A partir do momento que a Comissão definiu a sua linha de trabalho e deixou claro que o projeto a ser encaminhado ao Congresso seria de legalização do aborto, os(as) parlamentares contrários(as) ao direito ao aborto deixaram de comparecer às reuniões. O resultado final formulado em termos de um anteprojeto de lei, não representa, portanto um consenso de seus representantes. Mas sua legitimidade está assegurada pela forma como foi proposta a sua constituição e a sua finalidade.

A I Conferência Nacional de Políticas para Mulheres discutiu o tema do aborto nos oito grupos de trabalho e em todos eles foi aprovada a proposta de revisão da lei do aborto. Participaram desta Conferência 02 mil mulheres provenientes de todo o Brasil. As Conferências locais envolveram mais de 120 mil mulheres, e apenas no estado de Minas Gerais não foi tirada a resolução de revisão da lei.

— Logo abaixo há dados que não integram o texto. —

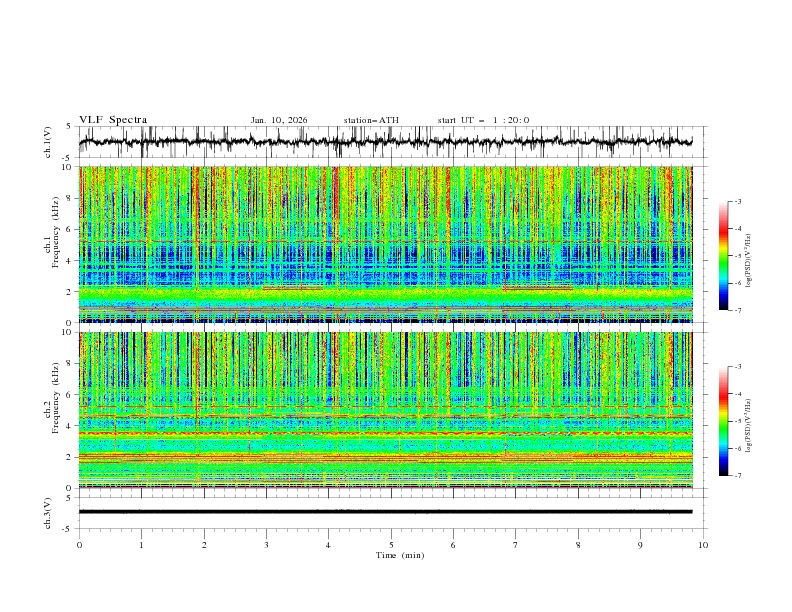Image resolution: width=792 pixels, height=612 pixels.
Task: Click the ch.3(V) axis label
Action: pos(48,511)
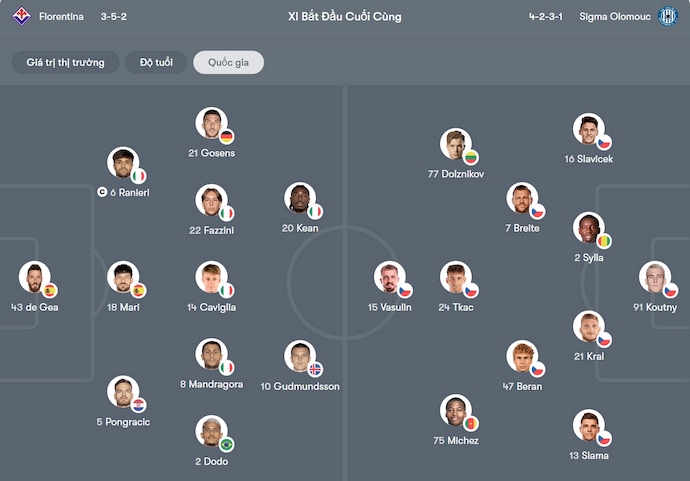The height and width of the screenshot is (481, 690).
Task: Select goalkeeper Koutny's photo
Action: point(655,277)
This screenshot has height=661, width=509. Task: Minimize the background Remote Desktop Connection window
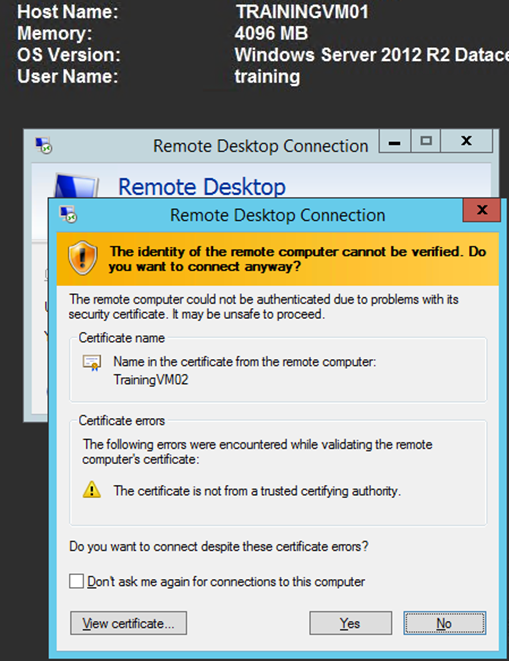(394, 142)
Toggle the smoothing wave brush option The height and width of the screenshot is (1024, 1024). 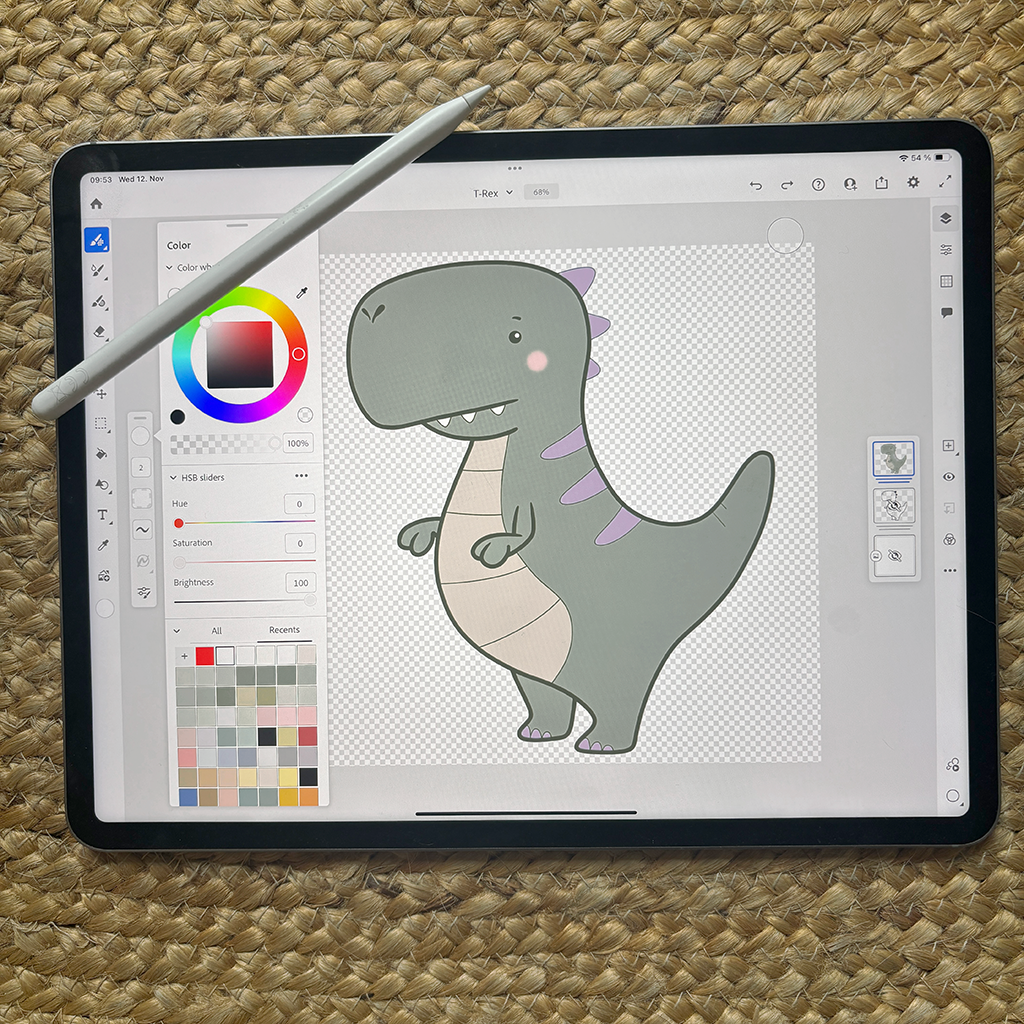click(142, 529)
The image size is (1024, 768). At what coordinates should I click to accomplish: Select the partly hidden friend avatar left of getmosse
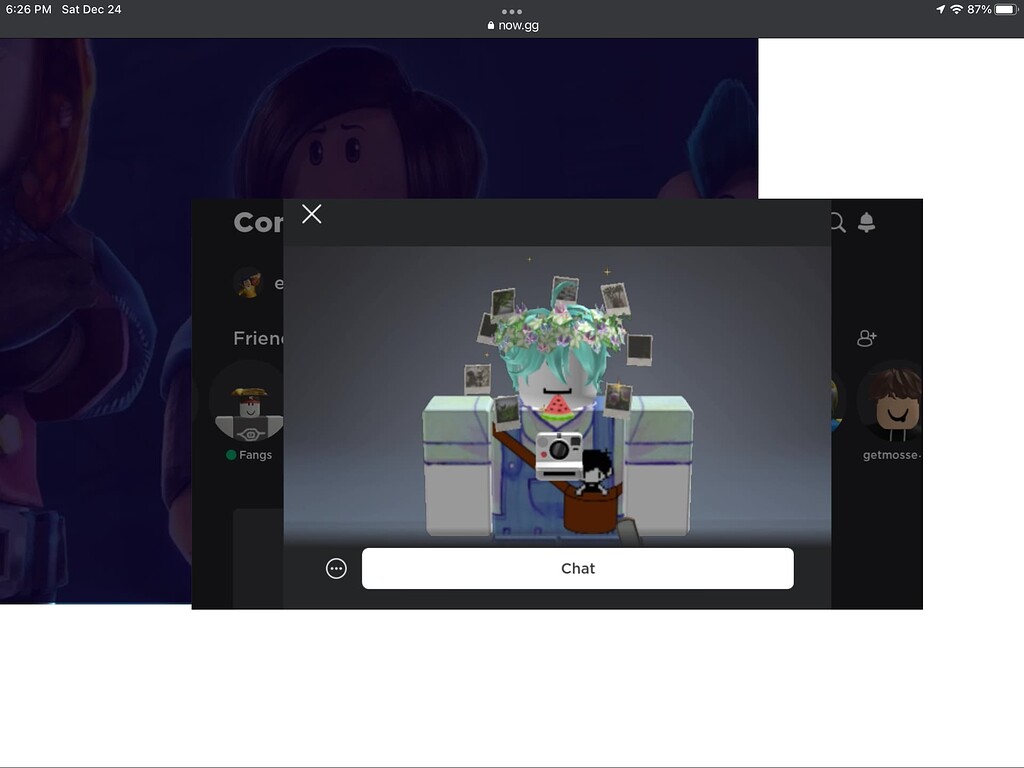[x=838, y=400]
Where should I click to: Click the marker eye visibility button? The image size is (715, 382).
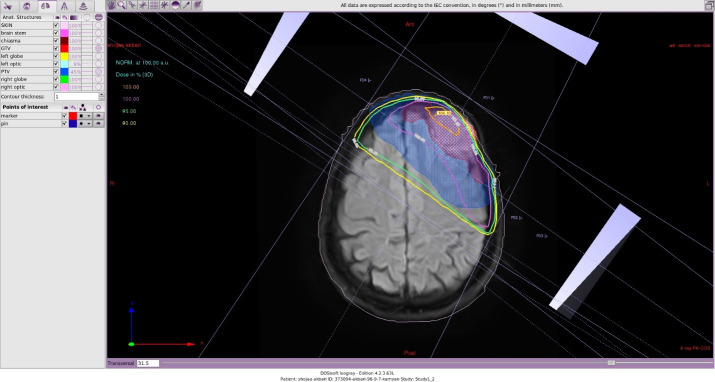[x=98, y=116]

E entre essas mulheres estavam os movimentos feministas, estavam os movimentos de mulheres mais ligadas aos movimentos sociais, às lutas de reivindicações mais populares, estavam as militantes na área direito da mulher à saúde. Então a Conferência era por si um espaço de muita representatividade e em todas as conferências estaduais este tema foi abordado e de lá veio já indicação da discussão que deveria ser feita em âmbito nacional. E, o único estado brasileiro, que não aprovou na sua conferência estadual, a revisão da legislação sobre o aborto, foi Minas Gerais. E, eu não estou dizendo que o estado de Minas é contra, mas aqueles e aquelas que participaram da Conferência estadual em Minas não tiraram a resolução favorável à

revisão que foi tirada nas outras conferências, entende? Então considerando que essa discussão já veio de baixo, ela chega à Conferência Nacional, que indica essa necessidade. E foi respeitando o próprio universo da conferência, que o executivo, por meio da SPM, teve o entendimento que a discussão sobre a revisão deveria ser feita com a constituição de uma comissão que resgata a sociedade civil que estava na conferência, traz o governo porque a iniciativa é do governo, a coordenação da Comissão é do governo (...) e o Congresso Nacional, a quem cabe e tem a competência de revisar a legislação. Então, nós estamos aprofundando uma discussão e fazendo uma proposta que vai ao Congresso Nacional, e com toda a certeza, aí sim, vai ser o palco de discussão desse tema (Entrevista Nº 12. Secretária adjunta da SPM; militante política / ex-deputada federal).